Research

Rapid drug discovery for retinal degeneration

We try to speed up eye-drug discovery through using the zebrafish model. It is a highly visual animal. Its visual responses have been used to identify eye-disease mutants. For example, many retinal-degeneration mutants lacks an optokinetic response (OKR).

The OKR of a retinal-degeneration mutant (top) and its normal sibling (bottom). These larvae are put inside a rotating drum with black and white stripes (the reflection of the pattern can be seen in the air bubble on the left). Even though both larvae look normal, only the bottom one can track the rotating stripes and move its eyes accordingly.


picHistological analysis of the retinas of these larvae. The cone photoreceptors are labelled in yellow. These photoreceptors are degenerating in the mutant but not in the normal sibling. This affects the vision of the mutant and results in no response to the OKR test. Courtesy of Liyun Zhang, a former postdoctoral fellow in the laboratory.

Since the little zebrafish embryos can absorb chemicals through their skin, they can absorb drugs we put in the water. Then, we can efficiently evaluate the potential therapeutic value of the drugs through measuring the resulting effects of drug treatment on the light sensation and associated histology of the zebrafish. Our major screening platform involves testing zebrafish light sensation in multi-well plate.

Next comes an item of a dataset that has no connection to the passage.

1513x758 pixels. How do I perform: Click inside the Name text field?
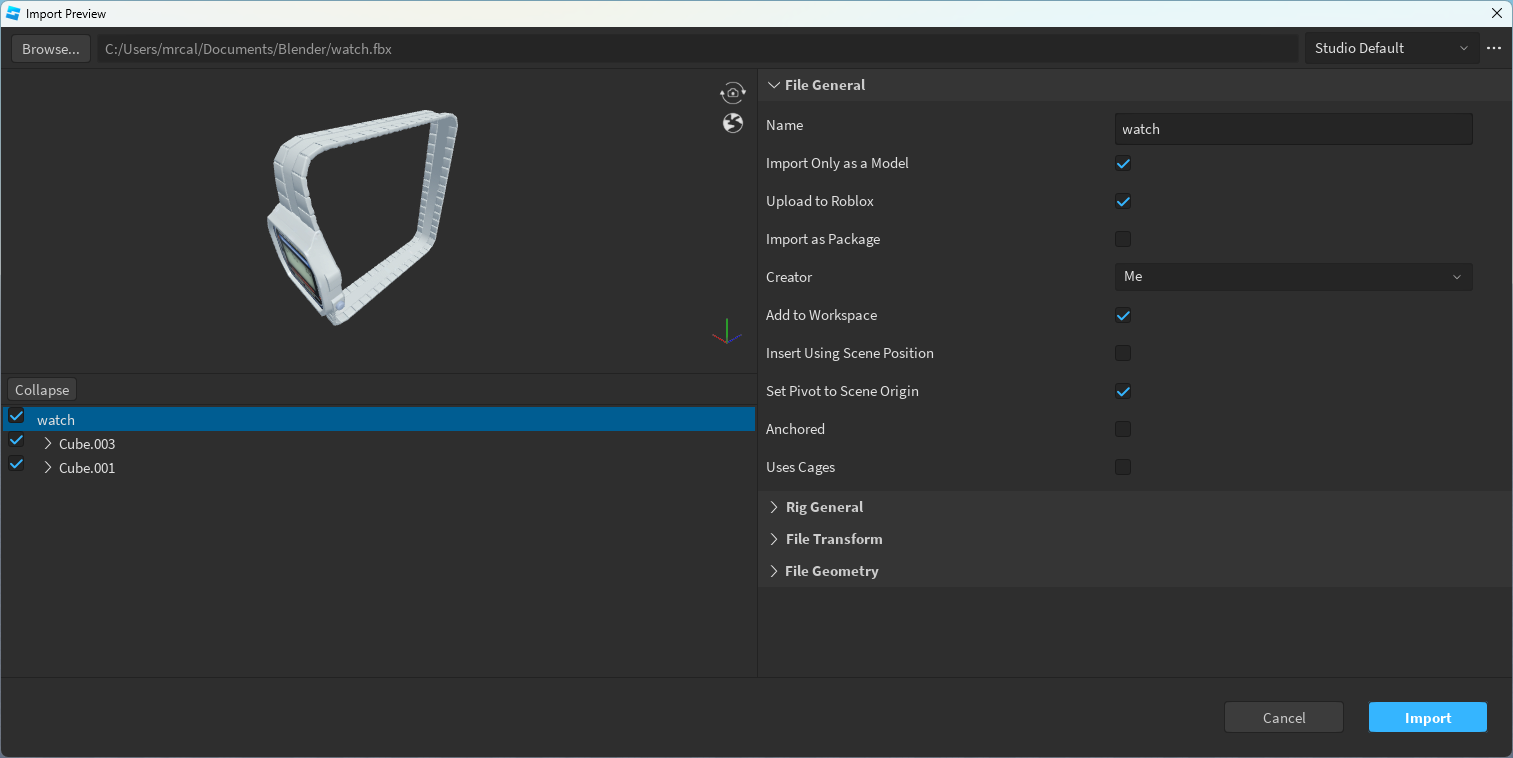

 Zebrafish in 96-well plate
Measuring visual behaviour of 96 zebrafish in a 96-well plate.

We have developed several statistical and machine-learning approaches to analyze the screening data (Gao et al., 2014; Liu et al., 2015; Gao et al., 2016; Liu et al., 2017; Xie et al., 2019). We are screening compounds including those from an FDA-approved compound library. Since these compounds are approved by the FDA, they are safe for human use. If they are effective in our screen, they can potentially be approved faster for treating retinal degeneration. We have begun to identify interesting compounds that may help retinal-degeneration patients (Zhang et al., 2016; Ganzen et al., 2020).

We have outlined our vision on screening eye drugs with zebrafish in two reviews (Zhang et al., 2012; Ganzen et al., 2017). Together with our other research approach on "elucidating gene network", we can effectively deduce the molecular pathways through which drug candidates exert their therapeutic effects.